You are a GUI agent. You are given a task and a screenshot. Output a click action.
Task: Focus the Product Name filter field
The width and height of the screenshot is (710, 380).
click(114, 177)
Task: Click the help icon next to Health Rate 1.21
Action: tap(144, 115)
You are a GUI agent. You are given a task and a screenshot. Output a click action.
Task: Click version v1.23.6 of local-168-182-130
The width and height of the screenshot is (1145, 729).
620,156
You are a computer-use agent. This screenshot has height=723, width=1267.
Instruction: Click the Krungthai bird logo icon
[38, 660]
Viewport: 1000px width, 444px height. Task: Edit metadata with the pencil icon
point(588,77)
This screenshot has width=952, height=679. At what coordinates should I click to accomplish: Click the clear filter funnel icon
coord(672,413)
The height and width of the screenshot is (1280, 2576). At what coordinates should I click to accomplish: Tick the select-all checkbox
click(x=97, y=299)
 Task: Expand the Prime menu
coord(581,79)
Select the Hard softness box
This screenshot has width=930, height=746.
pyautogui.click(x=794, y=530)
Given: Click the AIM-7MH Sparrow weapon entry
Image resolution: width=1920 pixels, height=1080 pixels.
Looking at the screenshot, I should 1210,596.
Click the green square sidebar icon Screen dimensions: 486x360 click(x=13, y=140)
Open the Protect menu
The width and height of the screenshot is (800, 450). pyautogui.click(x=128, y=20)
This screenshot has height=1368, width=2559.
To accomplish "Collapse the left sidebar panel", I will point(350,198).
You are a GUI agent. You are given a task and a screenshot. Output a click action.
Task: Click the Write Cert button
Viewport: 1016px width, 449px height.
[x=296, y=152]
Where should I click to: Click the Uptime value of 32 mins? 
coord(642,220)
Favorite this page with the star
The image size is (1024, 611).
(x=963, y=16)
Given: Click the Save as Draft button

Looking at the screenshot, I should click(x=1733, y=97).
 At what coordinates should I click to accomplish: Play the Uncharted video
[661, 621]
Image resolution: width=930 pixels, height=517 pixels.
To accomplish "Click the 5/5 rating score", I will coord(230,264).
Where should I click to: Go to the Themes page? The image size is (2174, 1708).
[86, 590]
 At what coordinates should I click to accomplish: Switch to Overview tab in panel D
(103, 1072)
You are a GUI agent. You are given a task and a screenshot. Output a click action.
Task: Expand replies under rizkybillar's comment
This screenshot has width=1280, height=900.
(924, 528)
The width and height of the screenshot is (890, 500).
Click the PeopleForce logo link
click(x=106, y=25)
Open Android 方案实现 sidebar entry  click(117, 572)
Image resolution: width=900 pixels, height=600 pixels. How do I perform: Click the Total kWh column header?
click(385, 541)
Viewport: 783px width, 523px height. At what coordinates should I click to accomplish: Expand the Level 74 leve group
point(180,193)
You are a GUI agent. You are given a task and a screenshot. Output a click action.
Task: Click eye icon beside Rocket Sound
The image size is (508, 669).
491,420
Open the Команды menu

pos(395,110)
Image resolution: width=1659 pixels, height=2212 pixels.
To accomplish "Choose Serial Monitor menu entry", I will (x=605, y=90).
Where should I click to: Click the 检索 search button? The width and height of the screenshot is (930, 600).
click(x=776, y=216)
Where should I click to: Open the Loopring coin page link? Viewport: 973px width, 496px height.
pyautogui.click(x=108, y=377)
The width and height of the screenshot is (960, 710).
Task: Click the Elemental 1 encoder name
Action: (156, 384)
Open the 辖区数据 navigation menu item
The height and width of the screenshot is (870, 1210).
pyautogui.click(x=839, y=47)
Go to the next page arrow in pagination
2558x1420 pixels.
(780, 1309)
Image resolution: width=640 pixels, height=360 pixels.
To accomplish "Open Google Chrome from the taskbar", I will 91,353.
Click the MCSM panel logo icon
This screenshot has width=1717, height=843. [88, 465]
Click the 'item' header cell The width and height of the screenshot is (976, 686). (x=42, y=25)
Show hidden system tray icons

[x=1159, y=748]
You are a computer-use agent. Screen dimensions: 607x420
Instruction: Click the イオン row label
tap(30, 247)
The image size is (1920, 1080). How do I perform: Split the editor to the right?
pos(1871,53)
_ _ _
Task instructions | Copy the material above word for word, from the line with "The width and height of the screenshot is (890, 500)." up to and including the line with "click(x=776, y=216)".

Written response |
The width and height of the screenshot is (890, 500).
Click the PeopleForce logo link
click(x=106, y=25)
Open Android 方案实现 sidebar entry  click(117, 572)
Image resolution: width=900 pixels, height=600 pixels. How do I perform: Click the Total kWh column header?
click(385, 541)
Viewport: 783px width, 523px height. At what coordinates should I click to accomplish: Expand the Level 74 leve group
point(180,193)
You are a GUI agent. You are given a task and a screenshot. Output a click action.
Task: Click eye icon beside Rocket Sound
The image size is (508, 669).
491,420
Open the Команды menu

pos(395,110)
Image resolution: width=1659 pixels, height=2212 pixels.
To accomplish "Choose Serial Monitor menu entry", I will (x=605, y=90).
Where should I click to: Click the 检索 search button? The width and height of the screenshot is (930, 600).
click(x=776, y=216)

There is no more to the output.